Morning Report – Out: Tapering. In: Normalization 5/22/14

Vital Statistics:

Last Change Percent
S&P Futures 1886.0 1.1 0.06%
Eurostoxx Index 3178.4 -8.7 -0.27%
Oil (WTI) 103.9 -0.2 -0.18%
LIBOR 0.227 0.000 -0.09%
US Dollar Index (DXY) 80.17 0.076 0.09%
10 Year Govt Bond Yield 2.54% 0.00%
Current Coupon Ginnie Mae TBA 106.5 0.0
Current Coupon Fannie Mae TBA 105.6 0.0
BankRate 30 Year Fixed Rate Mortgage 4.17


Markets are flattish after retailers Best Buy and Sears missed earnings estimates. Bonds and MBS are flat.
We finally got some economic data this morning, starting with the Chicago Fed National Activity Index, which came in below expectations. Initial Jobless Claims rose from 298k to 326k. The Markit May preliminary PMI came in at 56.2, a little better than expectations and consumer comfort remained on the low side. Finally, the Index of Leading Economic Indicators fell to .4%
Existing home sales increased to a 4.65 million rate in April, which was an increase from the prior month, but below street expectations. As anyone in the mortgage business can tell you, it is tough out there. Housing continues to punch below its weight and sales continue to be at depressed levels. On the bright side, between 40% and 50% of these transactions are all cash, compared to 20% historically. So, there is a lot of potential business out there, but we need the first time homebuyer to step up.

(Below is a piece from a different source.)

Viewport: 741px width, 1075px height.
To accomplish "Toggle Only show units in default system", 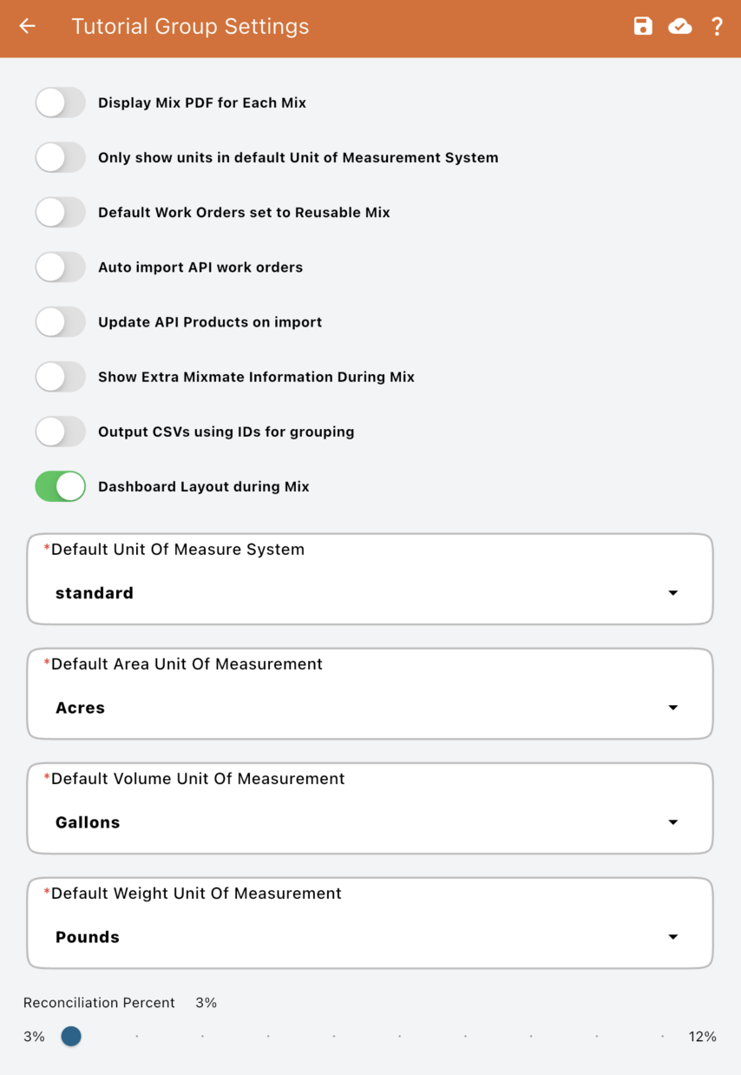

The new buzzword for the Fed is now “normalization,” which is all honesty is simply a euphemism for “raising rates.” There was nothing earth-shattering in the FOMC minutes yesterday (the bond market barely noticed), but the Fed did muse a bit on how monetary policy will function with a balance sheet the size of Jupiter. People forget that we are truly in uncharted territory here, with a Fed balance sheet of 4.3 trillion in assets vs 900 billion at the beginning of 2008.

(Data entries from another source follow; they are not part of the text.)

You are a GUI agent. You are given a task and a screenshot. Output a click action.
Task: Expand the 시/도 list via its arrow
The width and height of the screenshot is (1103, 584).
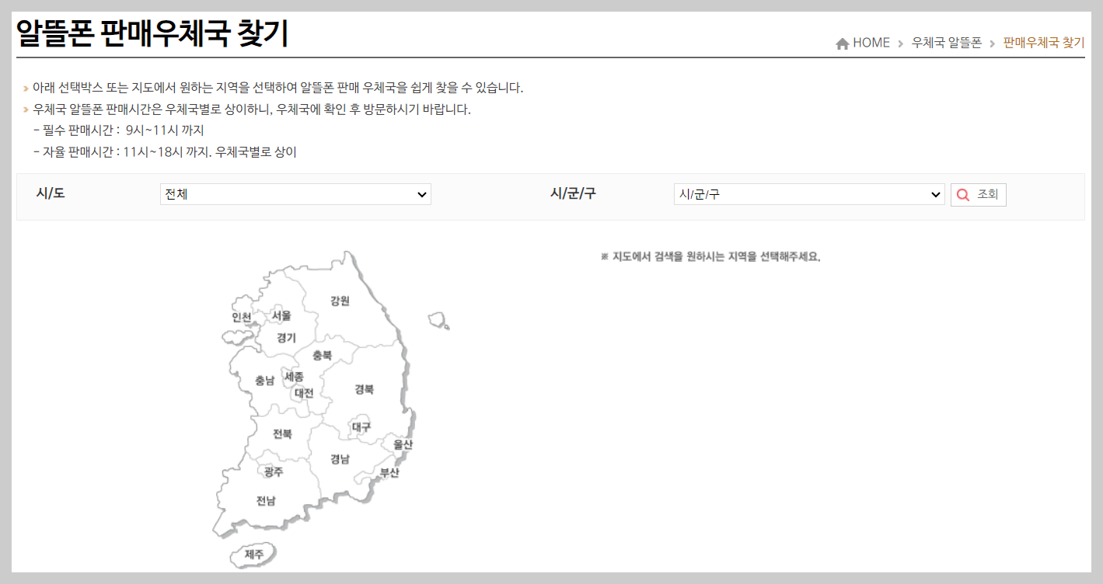[x=421, y=194]
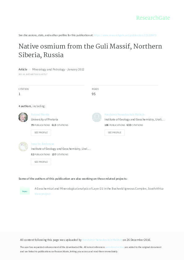This screenshot has width=184, height=260.
Task: Open Roland Merkle's author name link
Action: (40, 114)
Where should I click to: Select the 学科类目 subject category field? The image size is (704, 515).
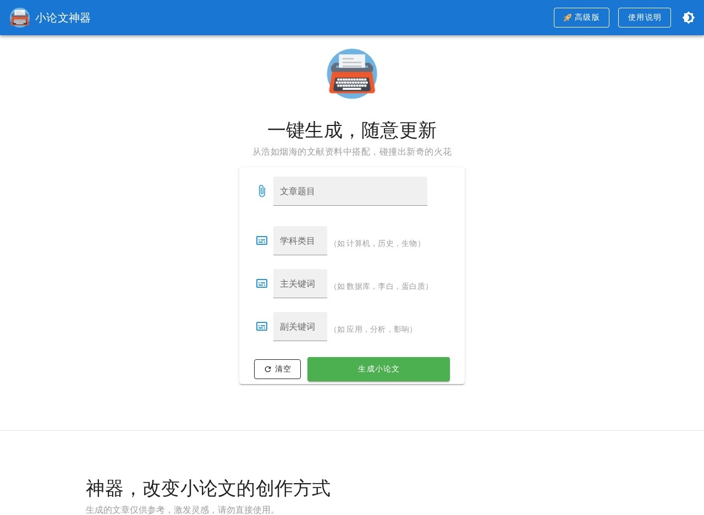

The Fed noted the strength in the March industrial data, but did not pick up on the reversal in the April numbers. Even though Q1 GDP growth was below the Fed’s forecast, they chose not to revise their 2014 GDP estimates downward, as they expect a rebound in the second half of the year. Overall, if you look at the trend of the Fed’s forecasts and revisions, GDP, unemployment, and inflation forecasts have been progressively lowered. I almost wonder if the Fed’s economic models were created during an environment where recessions were caused by the classic inflation / inventory buildup cycle and that model is simply irrelevant in this climate, where the recession is caused by a burst asset bubble.
The latest CoreLogic Market Pulse is out, and it has some good articles as usual. They address short sales and the expiration of the Mortgage Debt Forgiveness Relief Act. So far, it looks like the expiration of the tax relief (mortgage debt principal mods are now treated as taxable income, where before they were not) is crimping short sales, exacerbating an already tight inventory situation. Conversely, construction employment is beginning to increase, especially in Florida. I expect construction (especially residential construction) will be the catalyst that sends us from 2% GDP growth to 3% + GDP growth. The homebuilders have been able to report increased revenues primarily by increasing average selling prices. The typical publicly-traded homebuilder was reporting double digit increases in ASPs and high single digit drops in deliveries. Once they hit the ceiling on prices (and traffic patterns suggest we are close), they will simply have to push through volume if they want to report growth. That will begin the virtuous cycle. I was hoping this would be a 2014 event, but it is looking more and more like a 2015 event. CoreLogic also discusses the excuse du jour for weak housing starts – bad weather – and finds that it doesn’t fully explain what has been going on. RTWT.